Written instruction 1:
Using the workers' compensation excerpt, answer these:
(a) In which state was the employee later employed by another insured employer?
(b) Which employer's average weekly wage is used to measure the claimant's compensation?
(c) For how many years at the end of the decedent's time in the work force was the decedent self-employed in another State?

>> Begin Excerpted passage

For a long time following his injury, the employee had been employed by another insured employer in the Commonwealth. There is no question that, due to this continued employment in Massachusetts by an employer subject to the workers’ compensation laws (although an employer different from the one for whom he was working when the injury occurred), the claimant is entitled to compensation measured by the employee’s average weekly wage from this subsequent employer, a significantly higher amount than if compensation was set at the date of injury.2 The difficulty in this case arises from the circumstance that, for his last five years in the work force (well after the date of injury, the date of last exposure), the claimant’s decedent had been self-employed in another State.

>> End Excerpted passage
>> Begin Provided entries

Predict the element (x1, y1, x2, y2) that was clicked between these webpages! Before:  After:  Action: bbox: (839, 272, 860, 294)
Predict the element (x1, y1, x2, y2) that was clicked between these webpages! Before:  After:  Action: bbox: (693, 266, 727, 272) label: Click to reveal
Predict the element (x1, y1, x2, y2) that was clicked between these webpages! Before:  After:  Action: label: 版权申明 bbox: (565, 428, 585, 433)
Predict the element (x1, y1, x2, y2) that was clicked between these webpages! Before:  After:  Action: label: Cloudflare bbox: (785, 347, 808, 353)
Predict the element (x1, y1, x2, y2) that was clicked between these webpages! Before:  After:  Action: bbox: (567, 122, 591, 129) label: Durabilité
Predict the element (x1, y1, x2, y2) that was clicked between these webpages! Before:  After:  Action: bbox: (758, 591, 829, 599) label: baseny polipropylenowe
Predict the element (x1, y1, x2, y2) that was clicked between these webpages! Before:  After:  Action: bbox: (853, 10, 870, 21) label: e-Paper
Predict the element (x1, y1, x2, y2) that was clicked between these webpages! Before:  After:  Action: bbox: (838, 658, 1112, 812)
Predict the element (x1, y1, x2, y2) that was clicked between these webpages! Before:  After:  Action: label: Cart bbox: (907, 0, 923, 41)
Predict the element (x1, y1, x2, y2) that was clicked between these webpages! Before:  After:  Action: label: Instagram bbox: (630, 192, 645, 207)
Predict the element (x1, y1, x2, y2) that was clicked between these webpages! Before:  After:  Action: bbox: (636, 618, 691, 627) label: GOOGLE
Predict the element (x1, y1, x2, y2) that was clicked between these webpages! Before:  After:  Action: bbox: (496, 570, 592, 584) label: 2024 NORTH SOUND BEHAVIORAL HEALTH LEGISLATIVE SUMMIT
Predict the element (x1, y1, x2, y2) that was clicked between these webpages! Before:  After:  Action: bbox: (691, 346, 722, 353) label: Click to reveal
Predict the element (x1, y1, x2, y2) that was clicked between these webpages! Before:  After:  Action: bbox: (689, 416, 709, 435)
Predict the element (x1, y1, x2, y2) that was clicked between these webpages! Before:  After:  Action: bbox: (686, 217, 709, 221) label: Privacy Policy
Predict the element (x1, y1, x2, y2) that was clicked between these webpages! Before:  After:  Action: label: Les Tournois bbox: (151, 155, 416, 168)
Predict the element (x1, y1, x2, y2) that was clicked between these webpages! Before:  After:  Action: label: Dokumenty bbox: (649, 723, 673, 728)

>> End Provided entries

Written instruction 2:
State how many lines of the records contain the string "reveal", treating case as significant. Give only the number.

Exercise solution 1:
(a) Massachusetts
(b) The subsequent employer
(c) Five

Exercise solution 2:
2